CMR-Flow
Khaoula Bouazizi, PhD
Research Engineer
Laboratoire d'Imagerie Biomédicale, France
Khaoula Bouazizi, PhD
Research Engineer
Laboratoire d'Imagerie Biomédicale, France
Mohamed Zarai, MSc
Study Engineer
IHU ICAN, France
Abdallah Noufaily, MD
Dr
University Hospital Pitie-Salpetriere, France
Mikaël Prigent, MRT
MR Technician
IHU ICAN, France
Thomas Dietenbeck, PhD
Associate professor
Laboratoire d'Imagerie Biomédicale, Ile-de-France, France
Emilie Bollache, PhD
Researcher
Laboratoire d'Imagerie Biomédicale, France
Toan Nguyen, MD
Dr
Trousseau Hospital, France
Valeria Della Valle, MD
Dr
University Hospital Pitie-Salpetriere, France
Eléonore Blondiaux, MD, PhD
Professor
Trousseau Hospital, France
Karine Clément, MD, PhD
Professor
University Hospital Pitie-Salpetriere, Ile-de-France, France
Judith Aron-Wisnewsky, MD, PhD
Professor
University Hospital Pitie-Salpetriere, France
Fabrizio Andreelli, MD, PhD
Professor
University Hospital Pitie-Salpetriere, France
Alban Redheuil, MD, PhD
Professor
Pitié-Salpêtrière Hospital - Sorbonne University, France
Nadjia Kachenoura, PhD
Research Director
Laboratoire d'Imagerie Biomédicale, France
Type-2 diabetes mellitus (T2D) is a prevalent disease associated with cardiovascular risk. Increased aortic stiffness is a major vascular consequence of T2D. Excessive accumulation of epicardial adipose tissue (EAT) is related to cardio-metabolic complications. Since EAT is metabolically active, it could affect arterial hemodynamics through EAT-mediated metabolic pathways. Accordingly, our aims were to evaluate whether aortic flow parameters differed in T2D patients as compared to controls and to evaluate their associations with EAT, as an index of cardiometabolic severity.
Methods:
We studied 65 individuals from the METACARDIS-MRI subgroup of the METACARDIS study (NCT02059538), including 36 T2D patients (20 females, age: 55±10 years) and 29 healthy controls (11 females, age: 52±11 years). MRI data were obtained using a 1.5 T scanner (Siemens, Germany). A cine SSFP sequence was used to extract left ventricular (LV) mass (LVM) and volumes, as well as EAT volume (Medis, The Netherlands), which was defined as the adipose tissue between the epicardium and the outer pericardium (Figure 1).

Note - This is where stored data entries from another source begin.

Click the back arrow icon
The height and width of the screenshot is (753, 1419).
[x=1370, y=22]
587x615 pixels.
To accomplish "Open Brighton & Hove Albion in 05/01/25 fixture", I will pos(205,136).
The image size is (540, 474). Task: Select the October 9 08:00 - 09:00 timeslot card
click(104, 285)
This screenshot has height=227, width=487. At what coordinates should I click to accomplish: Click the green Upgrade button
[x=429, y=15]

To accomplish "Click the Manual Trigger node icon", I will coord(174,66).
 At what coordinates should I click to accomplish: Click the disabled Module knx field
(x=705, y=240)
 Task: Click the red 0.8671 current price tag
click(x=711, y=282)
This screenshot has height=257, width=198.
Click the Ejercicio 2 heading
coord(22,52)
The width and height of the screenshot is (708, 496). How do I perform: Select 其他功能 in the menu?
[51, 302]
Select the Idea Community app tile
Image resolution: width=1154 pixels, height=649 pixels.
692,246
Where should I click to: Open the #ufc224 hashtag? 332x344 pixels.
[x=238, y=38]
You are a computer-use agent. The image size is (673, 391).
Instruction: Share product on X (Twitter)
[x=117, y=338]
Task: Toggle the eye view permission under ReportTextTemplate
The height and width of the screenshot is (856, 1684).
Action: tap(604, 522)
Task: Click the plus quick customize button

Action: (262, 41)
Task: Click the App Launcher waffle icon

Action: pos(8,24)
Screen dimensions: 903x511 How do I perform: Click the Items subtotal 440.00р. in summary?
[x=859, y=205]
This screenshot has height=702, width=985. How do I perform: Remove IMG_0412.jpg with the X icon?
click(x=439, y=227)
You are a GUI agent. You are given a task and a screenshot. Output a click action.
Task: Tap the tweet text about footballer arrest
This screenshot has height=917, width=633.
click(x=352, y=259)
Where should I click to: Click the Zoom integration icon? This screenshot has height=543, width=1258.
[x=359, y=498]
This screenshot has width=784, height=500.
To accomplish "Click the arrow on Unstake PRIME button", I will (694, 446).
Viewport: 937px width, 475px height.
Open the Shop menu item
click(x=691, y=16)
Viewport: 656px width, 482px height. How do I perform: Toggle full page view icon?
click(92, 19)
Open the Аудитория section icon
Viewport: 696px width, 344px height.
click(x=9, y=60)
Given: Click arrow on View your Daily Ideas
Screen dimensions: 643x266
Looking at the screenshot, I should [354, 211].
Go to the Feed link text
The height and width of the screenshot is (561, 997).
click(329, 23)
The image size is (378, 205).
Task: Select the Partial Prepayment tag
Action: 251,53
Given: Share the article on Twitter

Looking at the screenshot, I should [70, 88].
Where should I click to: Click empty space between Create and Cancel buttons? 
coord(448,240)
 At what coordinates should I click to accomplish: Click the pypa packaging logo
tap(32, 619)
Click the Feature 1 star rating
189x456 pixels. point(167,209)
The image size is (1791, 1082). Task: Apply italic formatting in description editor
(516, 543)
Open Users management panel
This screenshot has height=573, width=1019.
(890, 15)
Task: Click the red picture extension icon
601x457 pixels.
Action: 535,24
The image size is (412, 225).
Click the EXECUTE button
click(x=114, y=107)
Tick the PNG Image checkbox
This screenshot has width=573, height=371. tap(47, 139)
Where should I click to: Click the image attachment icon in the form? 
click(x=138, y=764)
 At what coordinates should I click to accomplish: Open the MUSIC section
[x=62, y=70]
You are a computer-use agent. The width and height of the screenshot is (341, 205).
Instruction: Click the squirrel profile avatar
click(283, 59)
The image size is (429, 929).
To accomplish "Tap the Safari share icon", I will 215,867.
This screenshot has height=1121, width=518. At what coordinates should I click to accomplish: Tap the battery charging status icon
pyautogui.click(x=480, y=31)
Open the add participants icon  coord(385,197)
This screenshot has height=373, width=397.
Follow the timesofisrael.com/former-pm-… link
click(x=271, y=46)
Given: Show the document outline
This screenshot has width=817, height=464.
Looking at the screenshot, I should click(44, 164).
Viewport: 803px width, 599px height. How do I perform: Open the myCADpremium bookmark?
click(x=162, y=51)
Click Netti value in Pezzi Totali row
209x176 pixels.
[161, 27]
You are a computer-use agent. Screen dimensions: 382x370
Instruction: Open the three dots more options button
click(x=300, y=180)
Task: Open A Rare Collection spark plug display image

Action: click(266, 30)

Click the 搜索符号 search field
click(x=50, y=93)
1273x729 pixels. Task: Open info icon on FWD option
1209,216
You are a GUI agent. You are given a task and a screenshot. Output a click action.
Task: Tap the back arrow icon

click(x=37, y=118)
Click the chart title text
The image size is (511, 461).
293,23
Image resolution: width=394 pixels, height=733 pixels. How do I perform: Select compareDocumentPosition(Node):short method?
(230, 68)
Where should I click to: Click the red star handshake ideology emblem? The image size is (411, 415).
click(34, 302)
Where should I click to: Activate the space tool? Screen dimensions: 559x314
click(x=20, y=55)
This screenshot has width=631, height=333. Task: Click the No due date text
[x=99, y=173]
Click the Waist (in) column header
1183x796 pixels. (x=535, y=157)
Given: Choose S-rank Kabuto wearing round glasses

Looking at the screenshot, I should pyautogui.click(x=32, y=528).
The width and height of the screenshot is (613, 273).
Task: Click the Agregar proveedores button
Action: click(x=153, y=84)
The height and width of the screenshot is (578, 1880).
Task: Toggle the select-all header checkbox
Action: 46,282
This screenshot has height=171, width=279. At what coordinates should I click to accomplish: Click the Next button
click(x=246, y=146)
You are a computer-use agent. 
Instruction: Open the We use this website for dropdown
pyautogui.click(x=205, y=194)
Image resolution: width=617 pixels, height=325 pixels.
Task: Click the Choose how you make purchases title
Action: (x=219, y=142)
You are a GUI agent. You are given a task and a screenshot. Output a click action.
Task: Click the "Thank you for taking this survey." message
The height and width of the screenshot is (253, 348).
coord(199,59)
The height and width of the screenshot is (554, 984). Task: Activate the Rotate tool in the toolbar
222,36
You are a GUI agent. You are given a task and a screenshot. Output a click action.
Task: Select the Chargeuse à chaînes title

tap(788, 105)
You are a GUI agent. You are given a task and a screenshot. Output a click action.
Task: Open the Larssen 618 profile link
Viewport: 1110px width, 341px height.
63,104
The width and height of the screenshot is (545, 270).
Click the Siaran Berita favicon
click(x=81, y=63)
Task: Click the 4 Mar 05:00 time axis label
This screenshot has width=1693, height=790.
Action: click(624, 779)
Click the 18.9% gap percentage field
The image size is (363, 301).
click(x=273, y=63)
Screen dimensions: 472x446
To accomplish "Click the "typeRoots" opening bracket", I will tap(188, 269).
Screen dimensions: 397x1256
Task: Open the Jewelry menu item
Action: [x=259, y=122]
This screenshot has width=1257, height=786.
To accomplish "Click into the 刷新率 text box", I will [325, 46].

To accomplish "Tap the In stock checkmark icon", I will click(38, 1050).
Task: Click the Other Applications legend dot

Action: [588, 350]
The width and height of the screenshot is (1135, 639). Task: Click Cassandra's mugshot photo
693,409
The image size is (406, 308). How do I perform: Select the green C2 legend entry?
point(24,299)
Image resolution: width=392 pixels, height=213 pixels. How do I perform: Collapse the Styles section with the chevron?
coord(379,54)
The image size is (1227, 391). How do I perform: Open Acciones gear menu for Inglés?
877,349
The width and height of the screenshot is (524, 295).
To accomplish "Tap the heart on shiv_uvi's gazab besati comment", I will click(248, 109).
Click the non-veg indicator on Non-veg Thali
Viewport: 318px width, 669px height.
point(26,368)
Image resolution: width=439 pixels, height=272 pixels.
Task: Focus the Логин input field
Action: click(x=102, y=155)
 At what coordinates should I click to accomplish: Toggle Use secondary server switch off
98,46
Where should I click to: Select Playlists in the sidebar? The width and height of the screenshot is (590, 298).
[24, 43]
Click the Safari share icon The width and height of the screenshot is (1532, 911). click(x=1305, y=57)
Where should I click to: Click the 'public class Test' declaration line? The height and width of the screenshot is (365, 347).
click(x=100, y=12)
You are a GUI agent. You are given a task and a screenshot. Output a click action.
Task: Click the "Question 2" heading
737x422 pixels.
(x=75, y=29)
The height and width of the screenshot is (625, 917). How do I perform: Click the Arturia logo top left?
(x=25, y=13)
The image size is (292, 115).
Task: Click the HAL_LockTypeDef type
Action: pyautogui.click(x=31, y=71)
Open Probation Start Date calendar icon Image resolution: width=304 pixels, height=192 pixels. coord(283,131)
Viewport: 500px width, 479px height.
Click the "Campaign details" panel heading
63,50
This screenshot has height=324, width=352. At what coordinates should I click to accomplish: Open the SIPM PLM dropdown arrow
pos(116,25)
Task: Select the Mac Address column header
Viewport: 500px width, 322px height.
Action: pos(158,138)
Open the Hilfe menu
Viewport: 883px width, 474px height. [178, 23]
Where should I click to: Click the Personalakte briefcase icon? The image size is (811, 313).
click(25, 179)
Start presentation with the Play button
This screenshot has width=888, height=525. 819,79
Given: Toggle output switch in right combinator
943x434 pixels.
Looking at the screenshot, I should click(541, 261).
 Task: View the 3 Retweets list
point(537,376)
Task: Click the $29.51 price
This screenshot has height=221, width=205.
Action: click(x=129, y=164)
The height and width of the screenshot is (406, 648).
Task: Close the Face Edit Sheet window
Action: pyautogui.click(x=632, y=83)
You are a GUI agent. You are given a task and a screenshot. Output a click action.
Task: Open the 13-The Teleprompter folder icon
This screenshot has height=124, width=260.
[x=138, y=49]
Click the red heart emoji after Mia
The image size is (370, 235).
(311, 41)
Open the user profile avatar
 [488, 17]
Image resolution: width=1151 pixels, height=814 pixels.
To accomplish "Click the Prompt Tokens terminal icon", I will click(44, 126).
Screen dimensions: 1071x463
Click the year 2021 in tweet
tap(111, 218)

Aortic imaging included cine SSFP and 2D phase-contrast (PC) sequences acquired transverse to the aorta at the level of the pulmonary artery bifurcation with simultaneous central blood pressure measurements.
The ArtFun software (LIB, Sorbonne Université, France) was used to automatically measure: 1) the ascending (AA) aorta cross-sectional areas and 2) AA global (GF), forward (FF) and backward (BF) flow volumes and peaks. BF was then expressed in percentage of FF. Aortic distensibility was deduced from aortic cine images.
Results:
EAT indexed by BSA was significantly higher in T2D patients than in controls (Figure 2), by almost 2 folds on average. Such difference remained significant after adjustment for age, central pulse pressure and BMI. There was no effect of treatment (insulin and/or metformin) on EAT volume in patients. EAT measurement was reproducible (intra- and inter-operator coefficients of variations: 4 and 6%, respectively).
AA was significantly larger and stiffer in T2D, as revealed by lower distensibility (p≤0.01) and higher arch PWV (p=0.01) than in controls. There was significantly higher proportion of BF in T2D patients as compared to controls (Table 1).
Significant negative correlations were observed between EAT and AA (r=-0.30, p=0.02) distensibility. EAT was positively and significantly correlated to the BF to FF volume ratio (Figure 3) in AA. Such associations remained significant after adjustment for age, sex, central pulse pressure and BMI.
Conclusion:
We found a significant relationship between functional aortic alterations, particularly increased aortic stiffness and flow disturbances with the higher metabolic risk profile defined by increased EAT volume in T2D patients. These findings suggest that increased EAT could participate to the pathophysiology of aortic degeneration through direct or indirect pathways including chronic inflammation.